A thought which ran through my mind as I was browsing some job requirements recently...
Why are recruiters still hung up on "
C/C++", years after even Microsoft got around to shipping a reasonably compliant compiler (depending on your prejudices and code needs, anywhere from Visual Studio 6 in 1998 to VS.NET 2003)?
"C/C++" started life (or zombiehood) as a Microsoft marketing term back in the late 1980s with the release of Version 7 of their C compiler, which included "some C++ features". MSC 7 wasn't a "real" C++ compiler, but companies such as Borland (now
CodeGear), Watcom (now part of
Sybase), IBM and others, were shipping compilers that implemented the bulk of the (then-) Draft Standard in a (largely) portable, consistent fashion, so Microsoft was able to muddy the waters by calling their product "C/C++", secure in the knowledge that many of their customers had too little C++ experience to see through the marketing.

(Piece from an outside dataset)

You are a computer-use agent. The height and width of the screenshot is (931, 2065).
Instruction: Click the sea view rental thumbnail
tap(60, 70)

Incidentally, this (non-Microsoft) competitive innovation spurred numerous advances, such as
Alexander Stepanov's (of AT&T, later at HP)

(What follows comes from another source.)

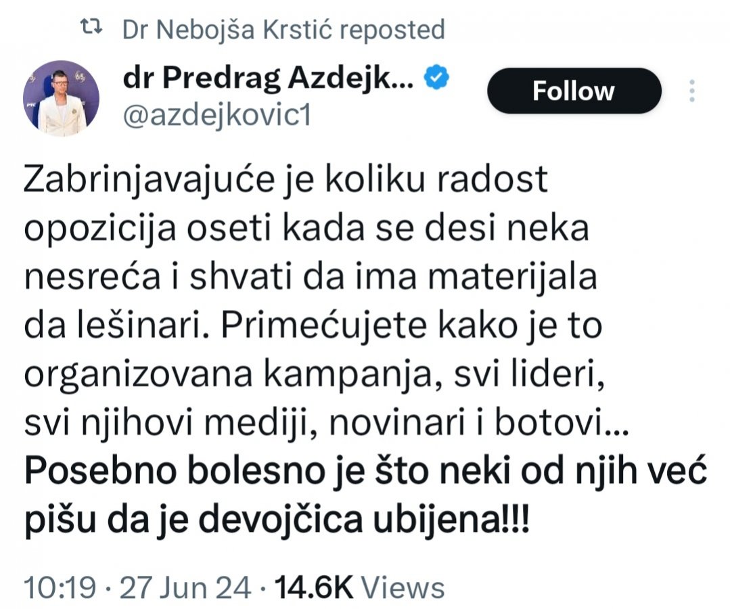The width and height of the screenshot is (730, 609).
Task: Click the bold line "pišu da je devojčica ubijena!!!"
Action: 277,520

Standard Template Library (STL). Microsoft, in response, introduced a "Container Class Library" which was in practice quite inferior (since it required contained objects to be derived from the Microsoft Foundation Class library's
CObject
class and (if memory serves) did not support either multiple inheritance or thread safety. Since Microsoft's compilers at the time did not properly support important Standard C++ features such as
templates and
runtime type information (RTTI) that were needed for the STL, the compiler defects created market opportunities for companies like
Rogue Wave and
Dinkumware to create products with similar but not identical function.

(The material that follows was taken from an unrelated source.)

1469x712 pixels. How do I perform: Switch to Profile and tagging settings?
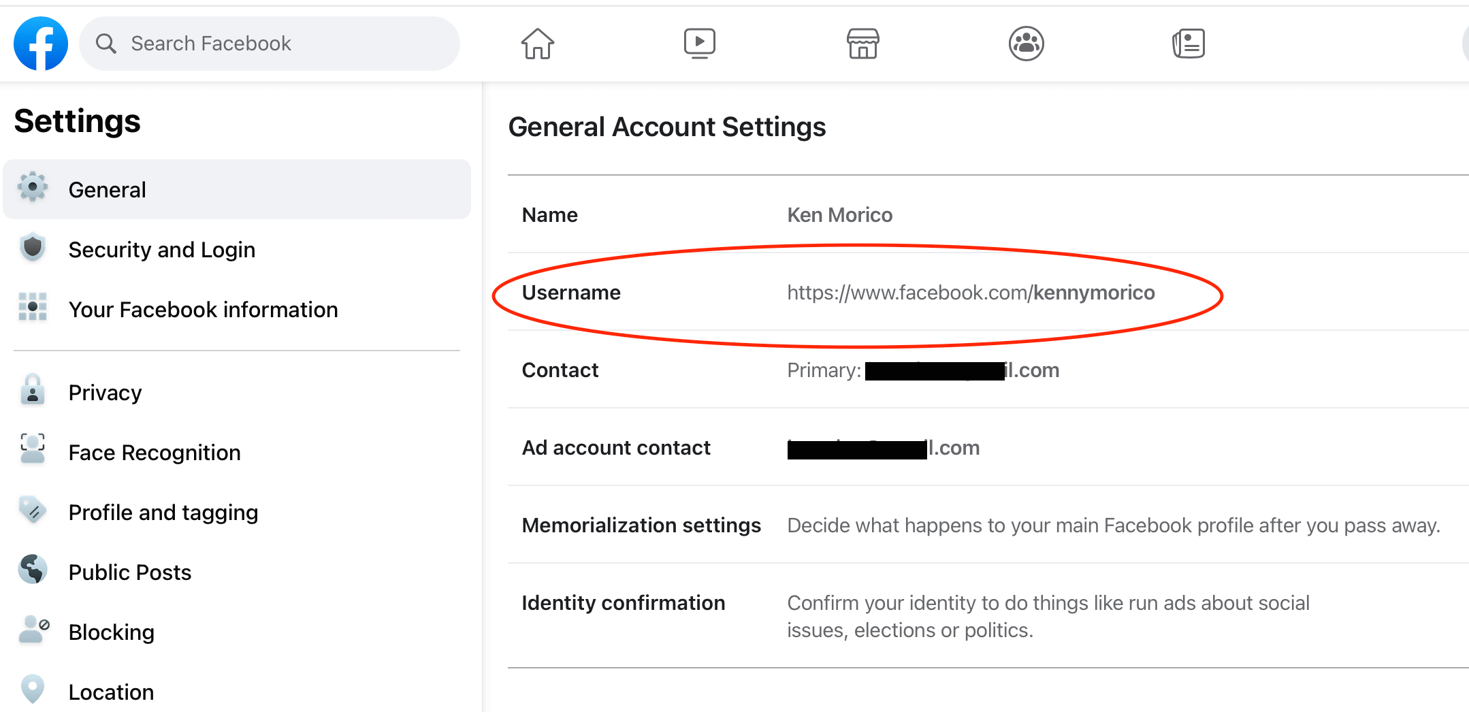163,512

Timewise, this was really when Microsoft was starting to really push developer lock-in - the practice of introducting non-standard and/or proprietary "features" which were made central to the development process. Despite the existence of numerous superior (in design, function and in productivity) class libraries such as Borland's ObjectWindows Library, Inmark's zApp library, the previously-mentioned Rogue Wave toolkits, and others, Microsoft's MFC carved out huge market share and mindshare, largely because:
- it was bundled with the Microsoft C ("C/C++") compiler;
- its limitations and defects mapped most closely to those of the underlying compiler;
- it came with a primitive but usable GUI builder, for "click-and-drool" development; and
- it was relentlessly praised by the Microsoft-beholden tech press of the day.
That last point should never be underestimated; publishers of less-than-laudatory articles, such as C Users Journal and Will Zachmann (when he was writing for PC Magazine) would find themselves cut off from Microsoft's press briefings, rumor mil and other means of "keeping up with the competition". This was meant as punitive, to "hurt" the "offenders"...who promptly wrote up the entire sordid affair, built a certain amount of loyal sympathy from the industry grass-roots, and survived quite well, thank you very much.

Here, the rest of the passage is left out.